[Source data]
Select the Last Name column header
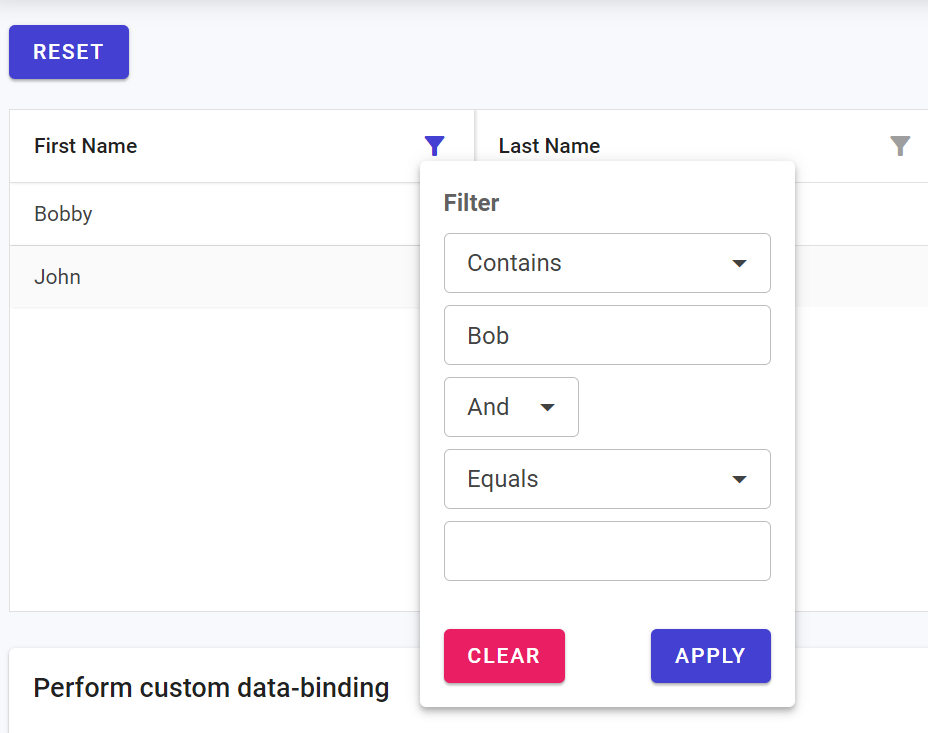 pos(549,146)
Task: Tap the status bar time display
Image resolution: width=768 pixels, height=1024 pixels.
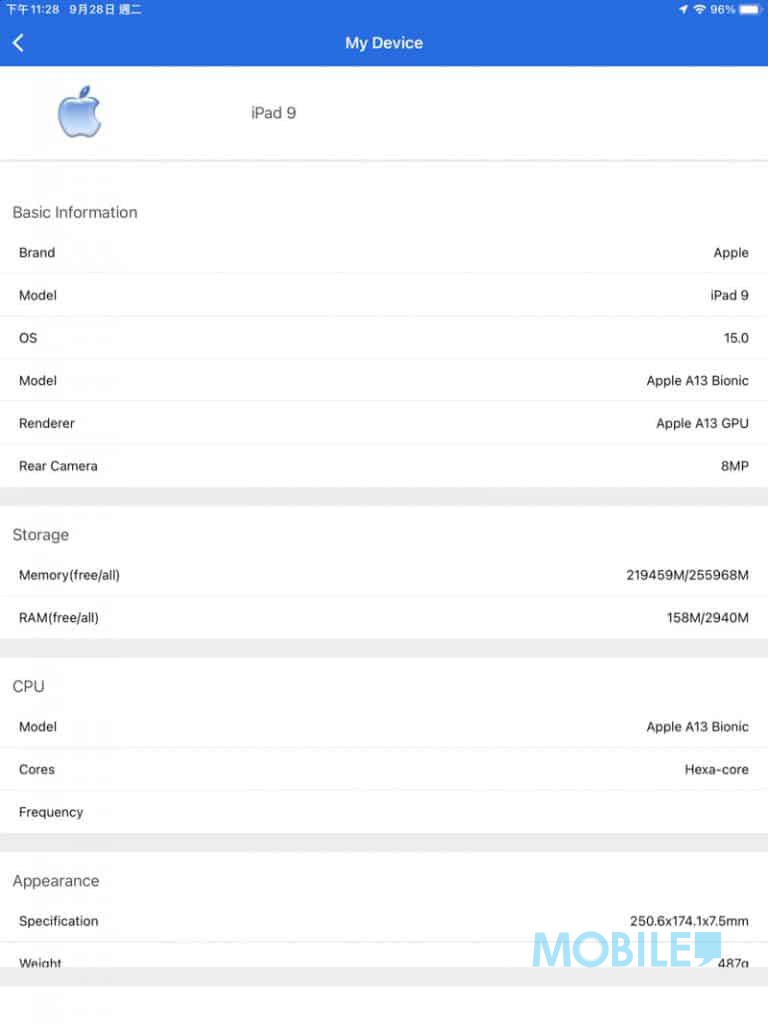Action: coord(32,9)
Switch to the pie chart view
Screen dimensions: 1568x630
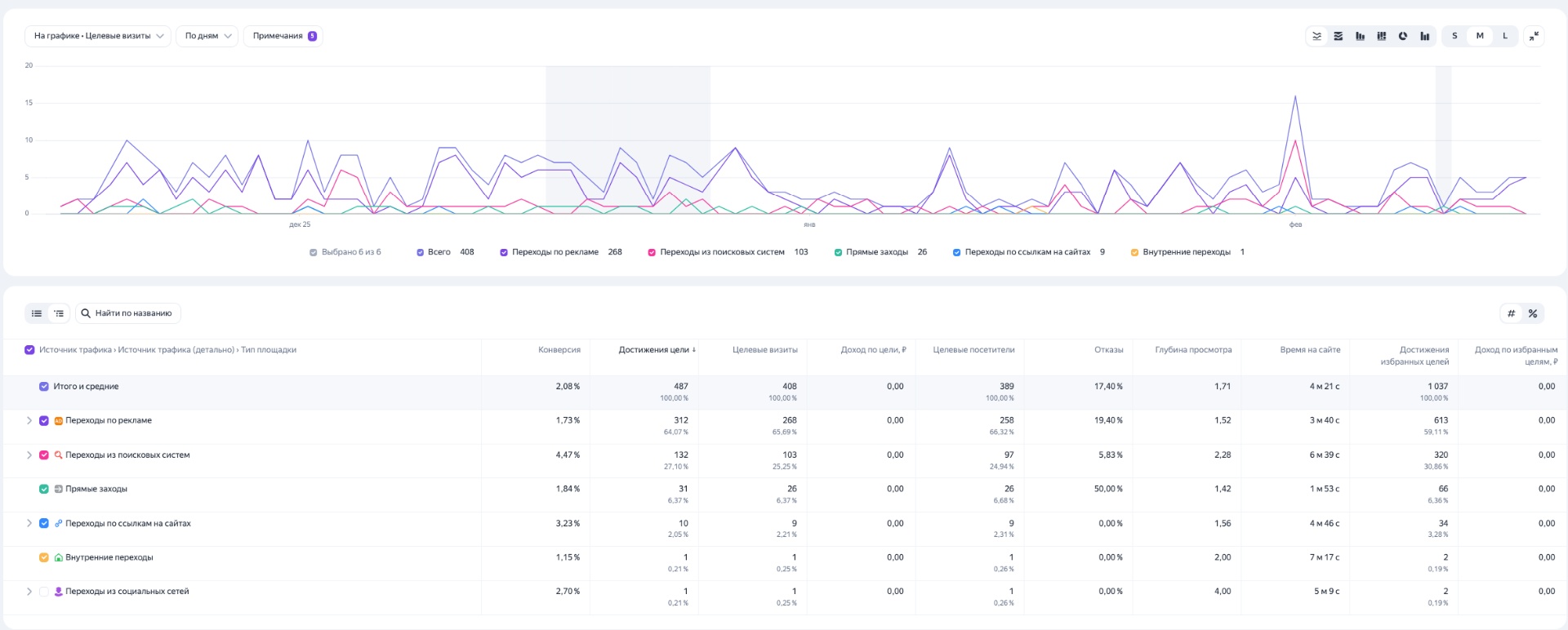pyautogui.click(x=1403, y=36)
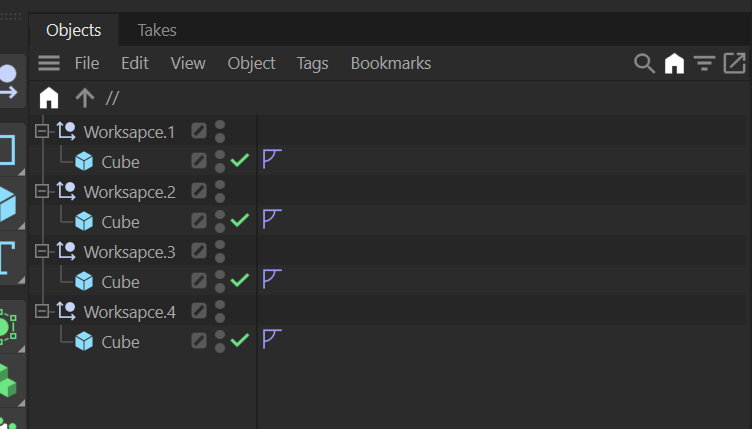Image resolution: width=752 pixels, height=429 pixels.
Task: Open the hamburger menu icon
Action: 49,63
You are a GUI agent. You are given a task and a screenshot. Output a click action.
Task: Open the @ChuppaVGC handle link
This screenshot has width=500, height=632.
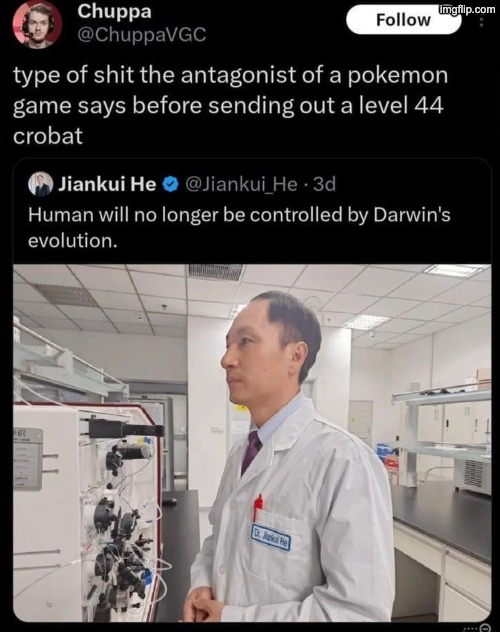[141, 35]
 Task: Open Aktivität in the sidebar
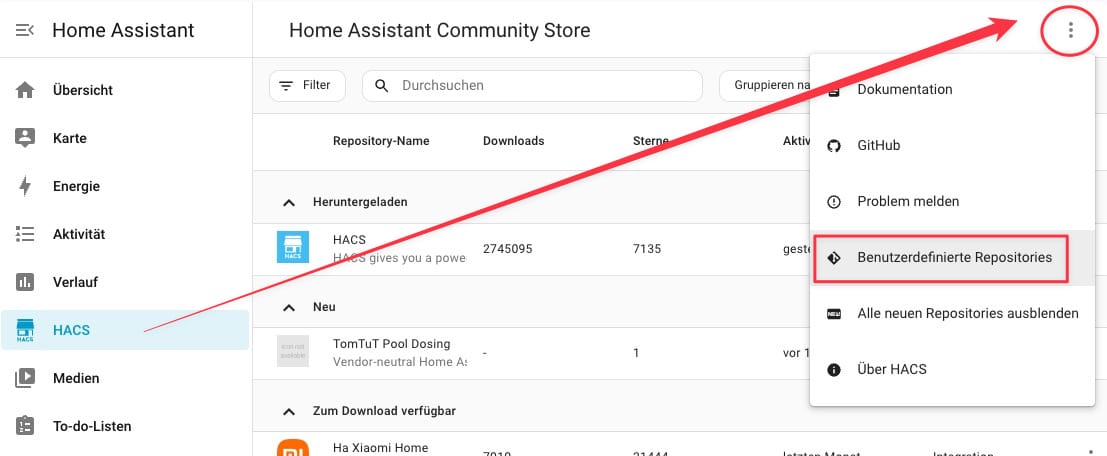coord(78,234)
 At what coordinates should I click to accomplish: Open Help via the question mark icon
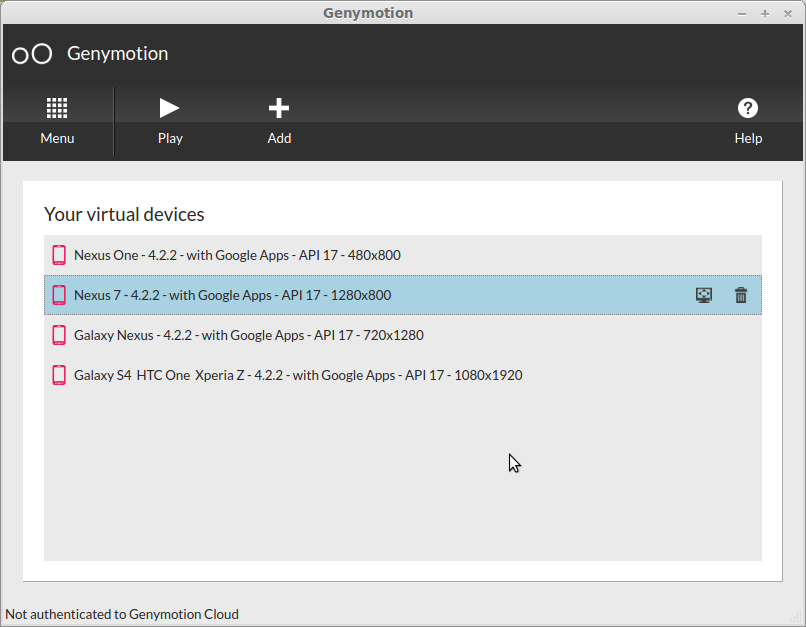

YOUR TASK - The lines to repeat start at the one holding "Task: Open Aktivität in the sidebar" and run through the last line of the records above; write them out exactly, both ends included, but not the pictures.

ANSWER SECTION -
 Task: Open Aktivität in the sidebar
coord(78,234)
 At what coordinates should I click to accomplish: Open Help via the question mark icon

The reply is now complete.